**Task prompt:** Starting at the line that contains "Click the NZD/USD 7D trend sparkline" and stopping at the line that contains "Instruction: Create a", transcribe every line of the material below exactly; pictures stay out.

**Information supplied:**

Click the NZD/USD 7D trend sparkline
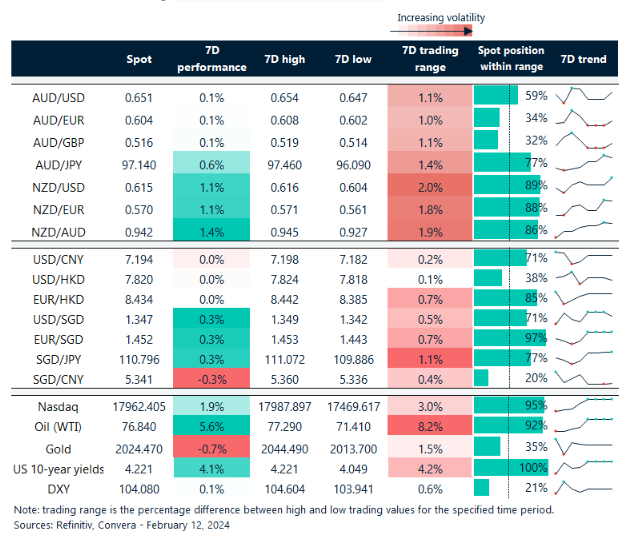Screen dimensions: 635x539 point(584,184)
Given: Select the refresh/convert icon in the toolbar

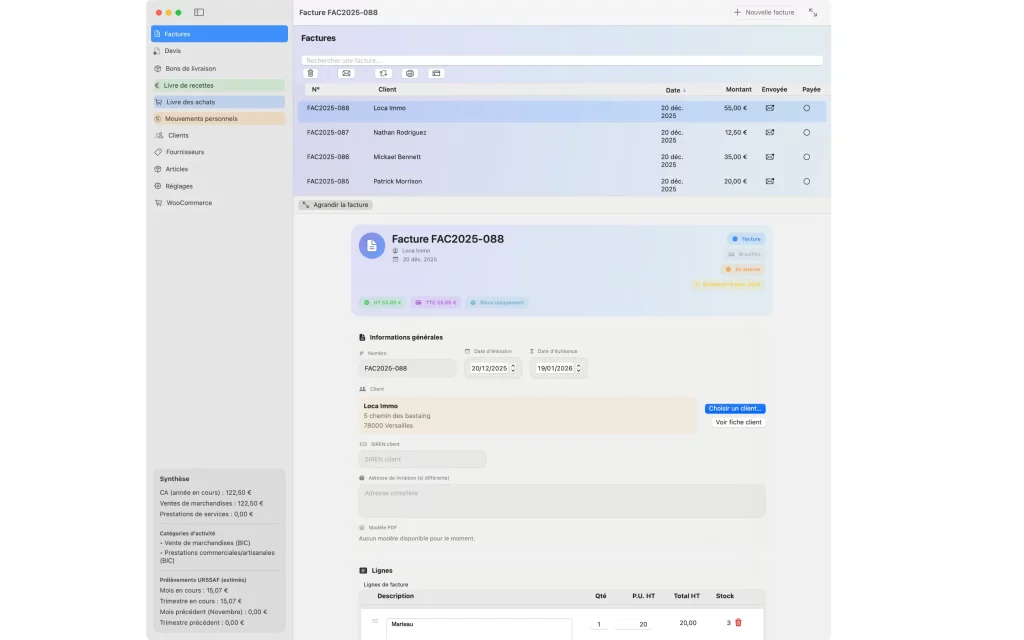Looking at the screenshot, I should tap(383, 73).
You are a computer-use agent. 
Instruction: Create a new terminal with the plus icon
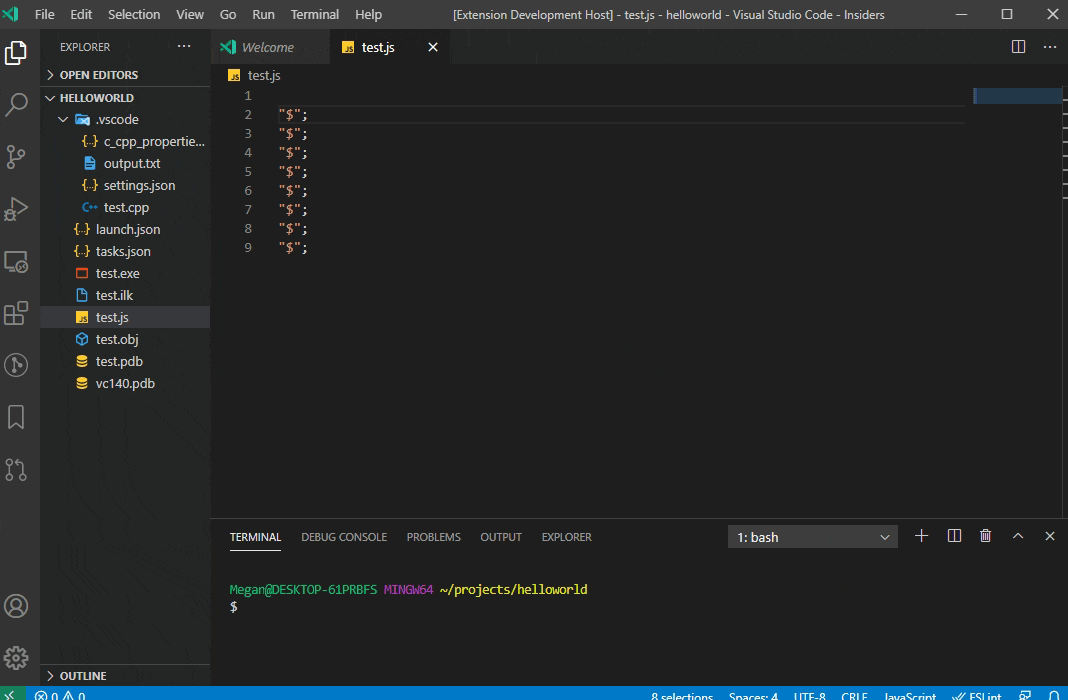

==

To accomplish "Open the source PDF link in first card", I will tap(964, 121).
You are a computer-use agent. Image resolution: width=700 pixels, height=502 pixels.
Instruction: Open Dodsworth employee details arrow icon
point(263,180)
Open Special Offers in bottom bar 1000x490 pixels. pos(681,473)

**Answer space:**
Click the NZD/USD 7D trend sparkline
Screen dimensions: 635x539 point(584,184)
Given: Select the refresh/convert icon in the toolbar

Looking at the screenshot, I should tap(383, 73).
You are a computer-use agent. 
Instruction: Create a new terminal with the plus icon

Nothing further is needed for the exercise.